U.S. Rep. Rodney Davis, R-Taylorville, and three other congressmen from both sides of the political divide have introduced an infrastructure bill that urges the use of cutting-edge building materials.
The Innovative Materials for America’s Growth and Infrastructure Newly Expanded — called the IMAGINE Act — aims to vastly improve infrastructure nationwide. Sens. Sheldon Whitehouse, D-R.I., and Lamar Alexander, R-Tenn., have introduced the Senate version of the bill.
“Addressing our crumbling infrastructure is long overdue,” said Davis. “Congress should encourage more innovation as we invest in rebuilding our infrastructure and that’s exactly what the IMAGINE Act does. Finding new, more resilient materials will help tax dollars go further and our infrastructure catch up to 21st century transportation needs.”

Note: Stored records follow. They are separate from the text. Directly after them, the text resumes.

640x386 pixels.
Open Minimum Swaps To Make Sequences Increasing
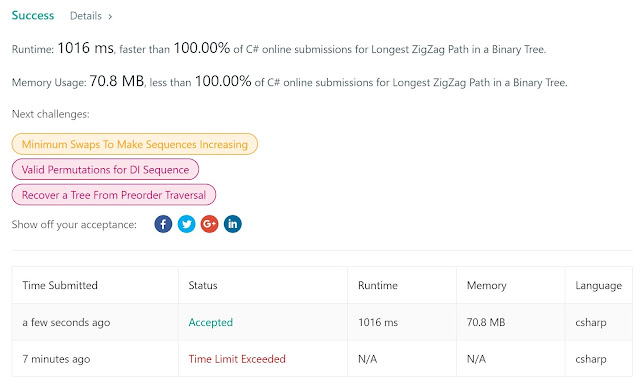[135, 144]
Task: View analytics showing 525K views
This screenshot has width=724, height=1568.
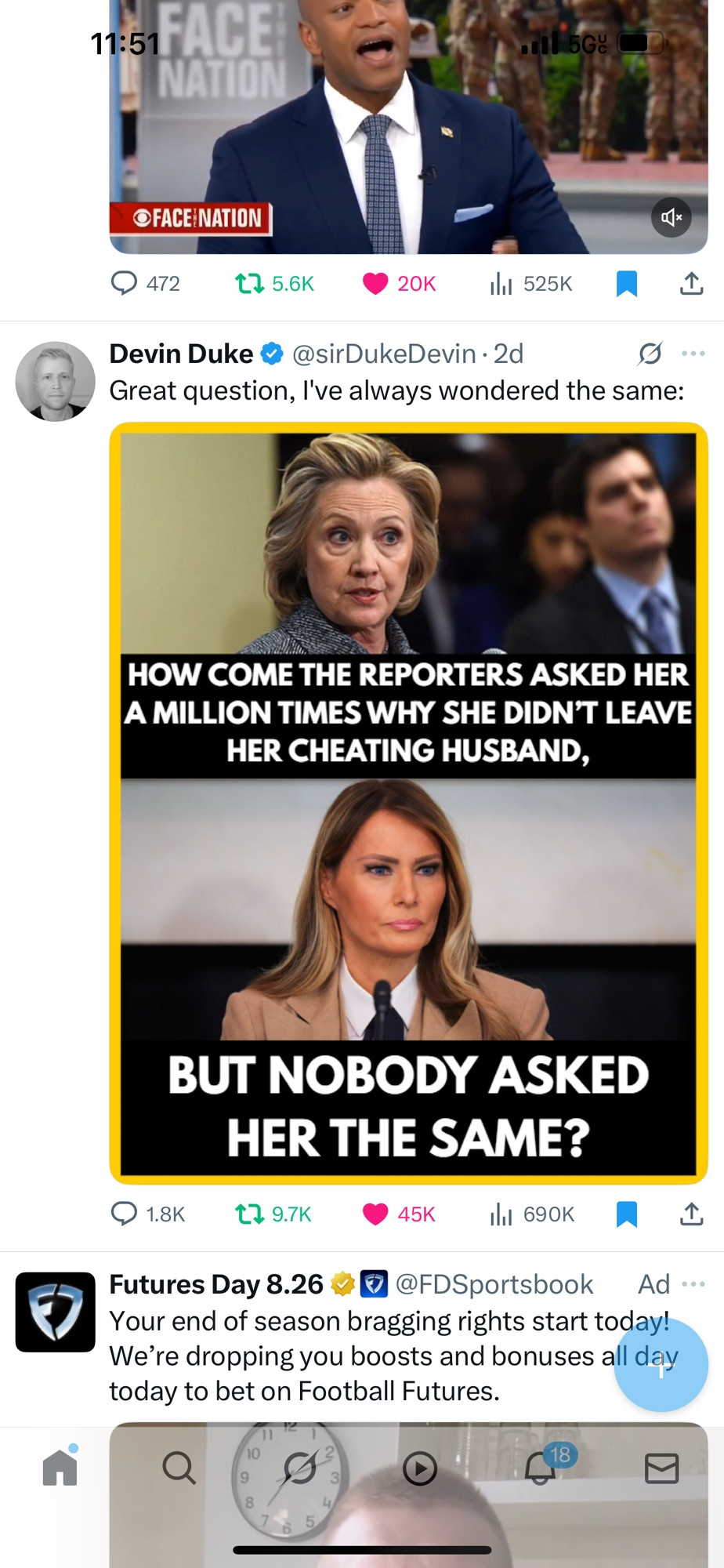Action: pyautogui.click(x=530, y=283)
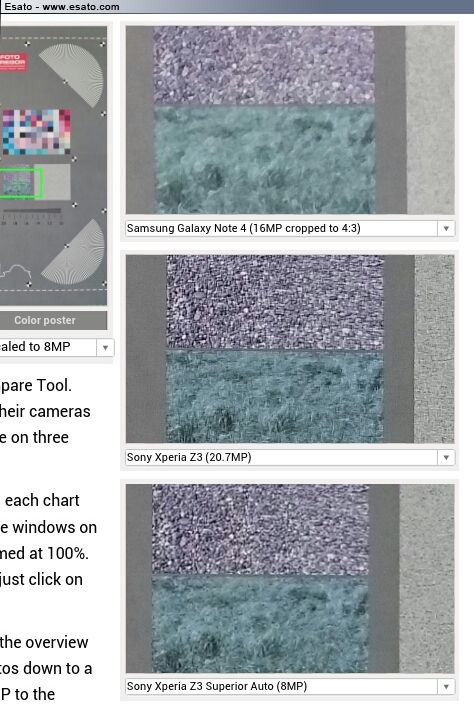The height and width of the screenshot is (709, 474).
Task: Open the Sony Xperia Z3 Superior Auto dropdown
Action: click(289, 686)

“Infrastructure is the foundation that connects our businesses, communities and people in the state of Illinois,” said Marsia Geldert-Murphey, PE, Region 7 director, American Society of Civil Engineers. “It affects us all every single day from the air we breathe, to the roads we drive, and the water we drink. Illinois received a “C-” on the ASCE 2018 Illinois Infrastructure Report Card, meaning it is barely in mediocre condition, and requires immediate attention. The IMAGINE Act is a critical first step in improving our nation’s infrastructure. From a local perspective, Illinois’ bridges, highways, transit systems and water lines – and the deterioration of these aging systems— are costing all our families in Illinois and across the country $9 a day, which is $3,400 each year, in disposable income. I enthusiastically applaud this bill’s goal of encouraging research and use of innovative construction materials and techniques in our transportation and water infrastructure projects.”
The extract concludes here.